Hi all, i’ve just started playing and have been switching between the G chord and the C chord for a couple of weeks. I joined the community today and signed up for the free trial. My question is - that when I play the C chord my second finger is so fat that pretty much no matter how I hold the D string, unless it is pushed upwards toward the A string, the G string is muted. Any tips or videos on how to overcome this?
Try to press down the strings with the fingertips and keep your fingers curved as much as possible. That way the G string will have enough space to vibrate and will not get muted.
Hi Matt, welcome! My guess is that you may need to arch that finger a little more. That’s really difficult to do at first, but it gets better. If you share a picture here it might help to confirm that’s what’s going on. I think C is kind of cruel because it just looks so easy, but it is not actually easy at all, especially at the beginning.
Also, depending on how you finger the chord currently, you may need to spread your fingers a bit more.
Hello Matt and welcome.
I’m sure the great people on here will be able to get you sorted with your issue.
Hi Matt and welcome.
Yes you need to arch your fingers more but also be aware of where your thumb is positioned. If it is too high up it will flatten the fingers. As a beginner keep your thumb in the middle of the neck and at 90 degrees to the neck as well. This will not only allow you to arch your fingers more but also stop your hand rotating. If the problem persist try taking a photo of your chord grip and also the thumb position and post here for assessment. As you gain more experience and have been playing more, the thumb will naturally move to a higher position and indeed hook over the top of the neck. But when you are starting keep it straight and centre.
Hope that helps
I second this. I am still struggling with the small F cord in “Sound of Silence” and I am pretty sure thumb placement is the culprit.
The first small F comes after an Am, where I have my thumb high to mute the low E if needed and I consistently fail to pull it back far enough. This pulls my middle finger flat and mutes the 2nd string.
Not your specific problem, but an example of how that works. Think of your thumb and get the calluses going. It is all going to sort itself with time and intent full practice.
HI this is a photo of me attempting the C chord. Sorry about the shadowing. Thanks all for our advice.
This is not a C chord, more like an Fmaj7 Unless it’s the middle finger in question in which case disregard my comment.
In any case, when you play the C chord, the bass note is C at string 5 fret 3. Try to fret that C note so that the tip of your finger touches and mutes the E string. That way you’ll have a clean-sounding chord and a bit more space for string 4 to ring out.
Yes but if he frets that note you won’t be able to see the string that’s giving him problems ! Which is the finger on the 4th muting the G.

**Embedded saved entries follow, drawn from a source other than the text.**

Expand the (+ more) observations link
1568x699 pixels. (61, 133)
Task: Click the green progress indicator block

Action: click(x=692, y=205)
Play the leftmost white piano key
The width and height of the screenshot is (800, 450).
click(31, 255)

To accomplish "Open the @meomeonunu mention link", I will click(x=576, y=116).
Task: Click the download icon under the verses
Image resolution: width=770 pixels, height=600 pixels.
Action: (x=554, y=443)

Matt I suspect your thumb may need to come down a little, which move your palm lower on the bottom of the neck, so you can roll the middle up a little more. But …

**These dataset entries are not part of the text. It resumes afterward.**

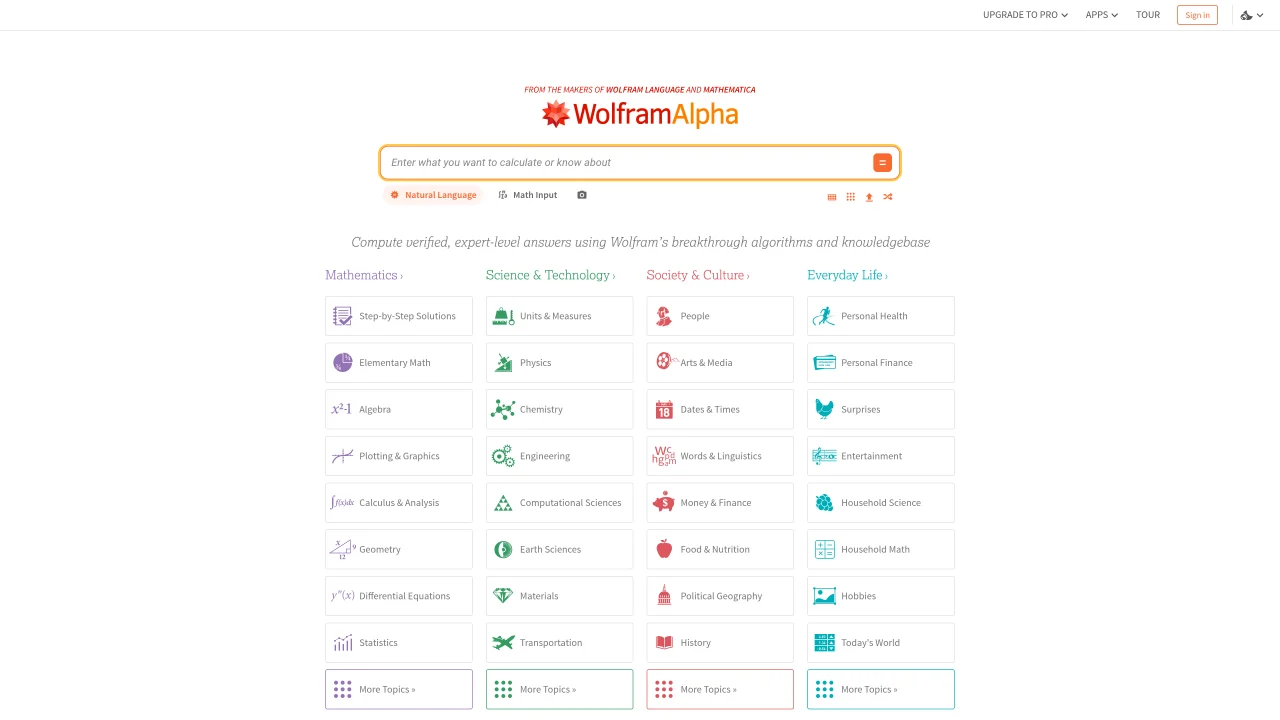Image resolution: width=1280 pixels, height=720 pixels.
Task: Open image input camera icon
Action: 582,195
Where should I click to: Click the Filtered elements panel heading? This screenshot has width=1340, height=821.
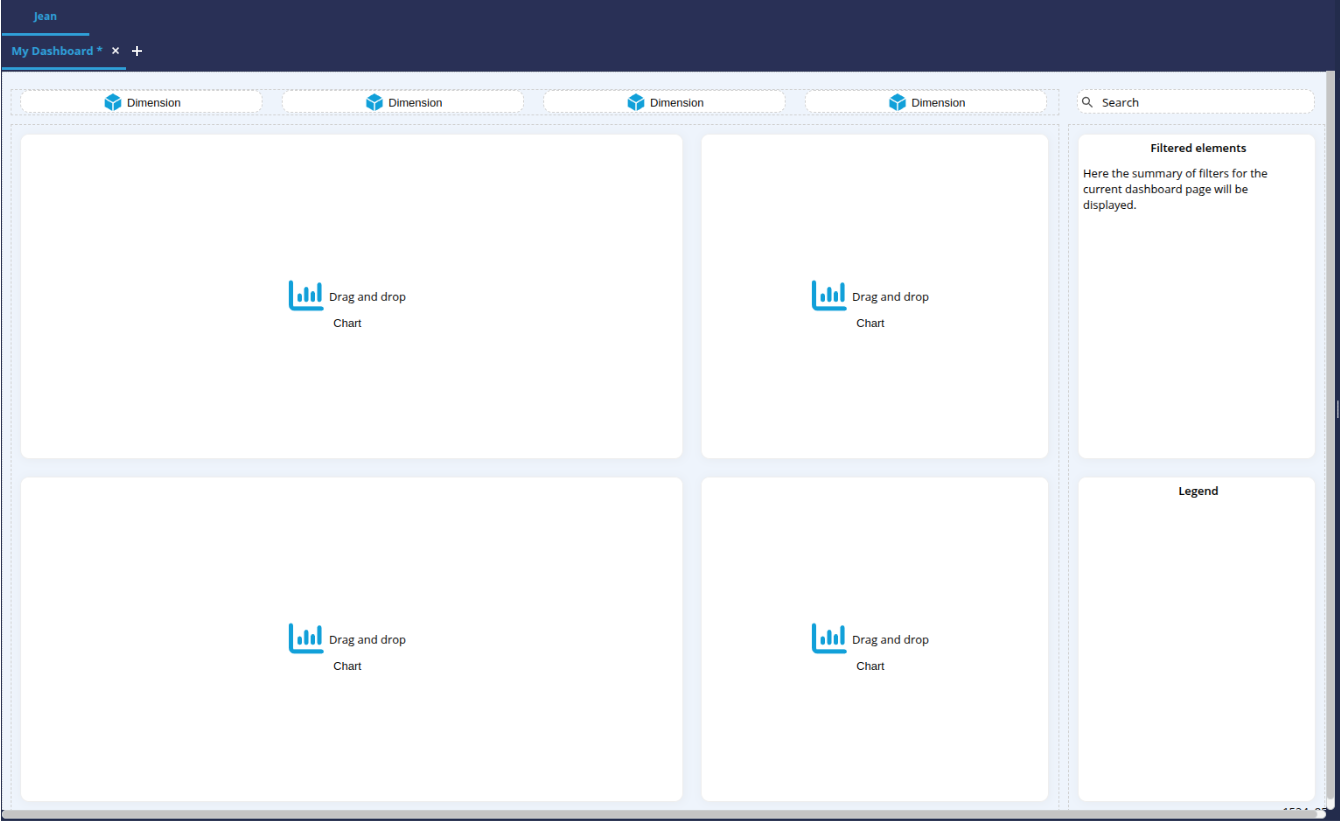[1198, 148]
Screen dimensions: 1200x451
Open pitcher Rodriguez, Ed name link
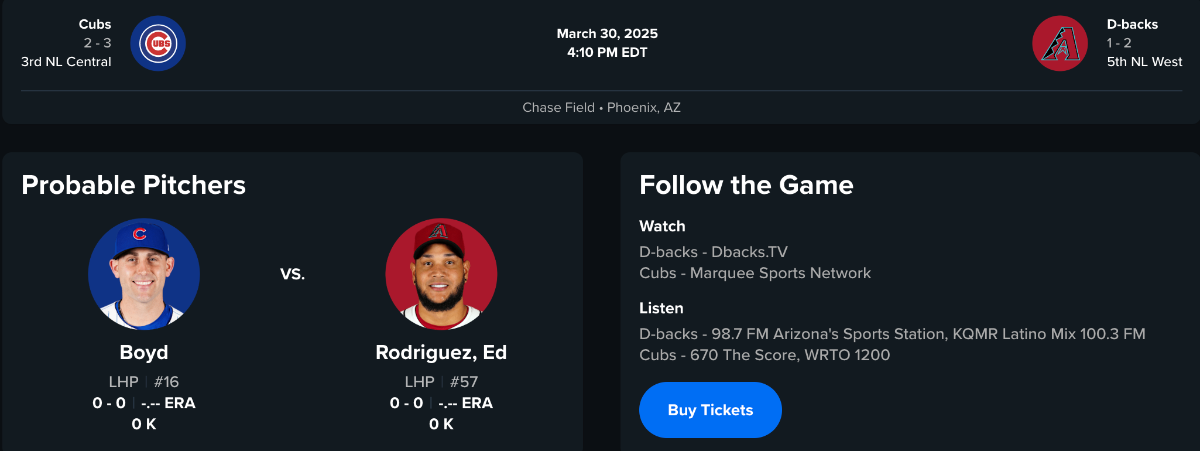tap(441, 352)
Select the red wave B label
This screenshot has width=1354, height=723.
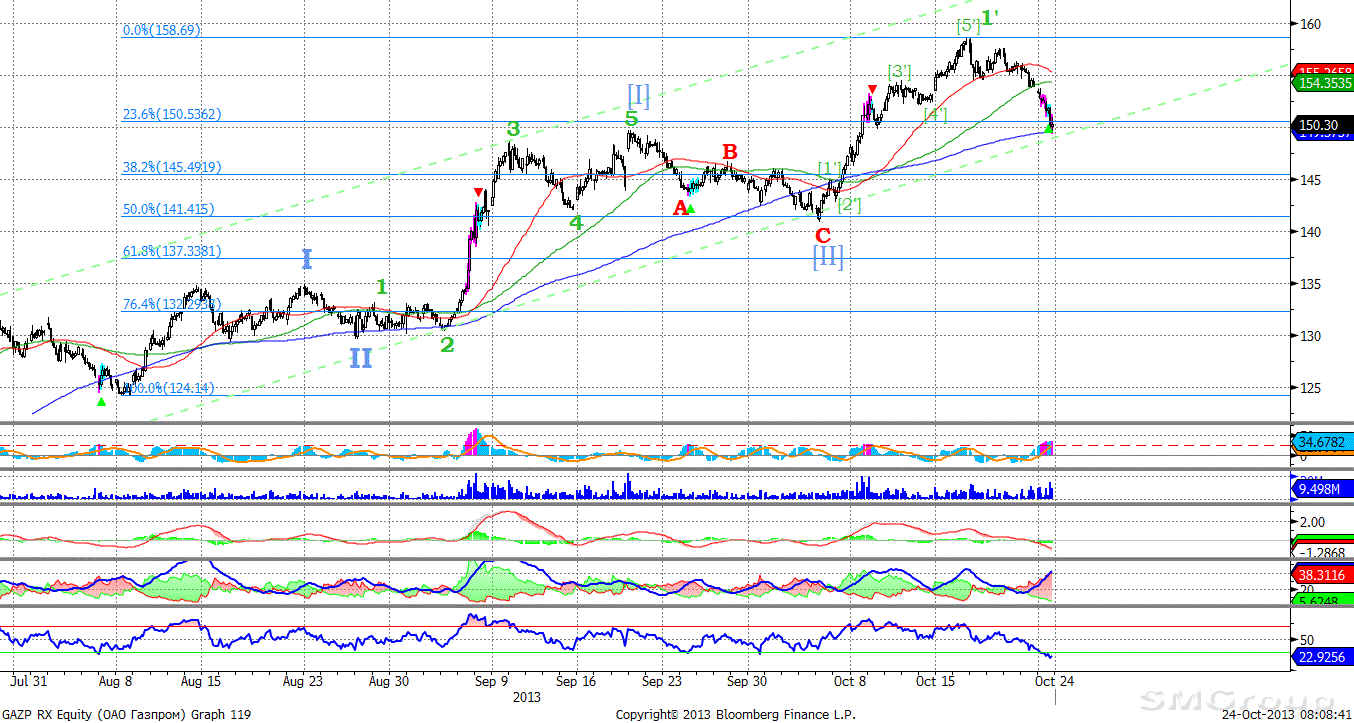click(x=730, y=152)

Also, as the 5th is played on the 3rd fret, don’t worry about going up a little on the note E where you are fretting. If the finger touches the 5th string it will not matter. That will give you a little more clearance under the finger and allow the open G to ring out.
Try fretting the shape in the picture, without worrying about the root on the fifth. Raise the finger up a little towards the 5th string, away from the G string and strum 4 to 1. Adjust the position until all 4 ring clean, then bring the root back on the 5th string 3rd fret.
Sometimes its just minor movements that sort these issues out.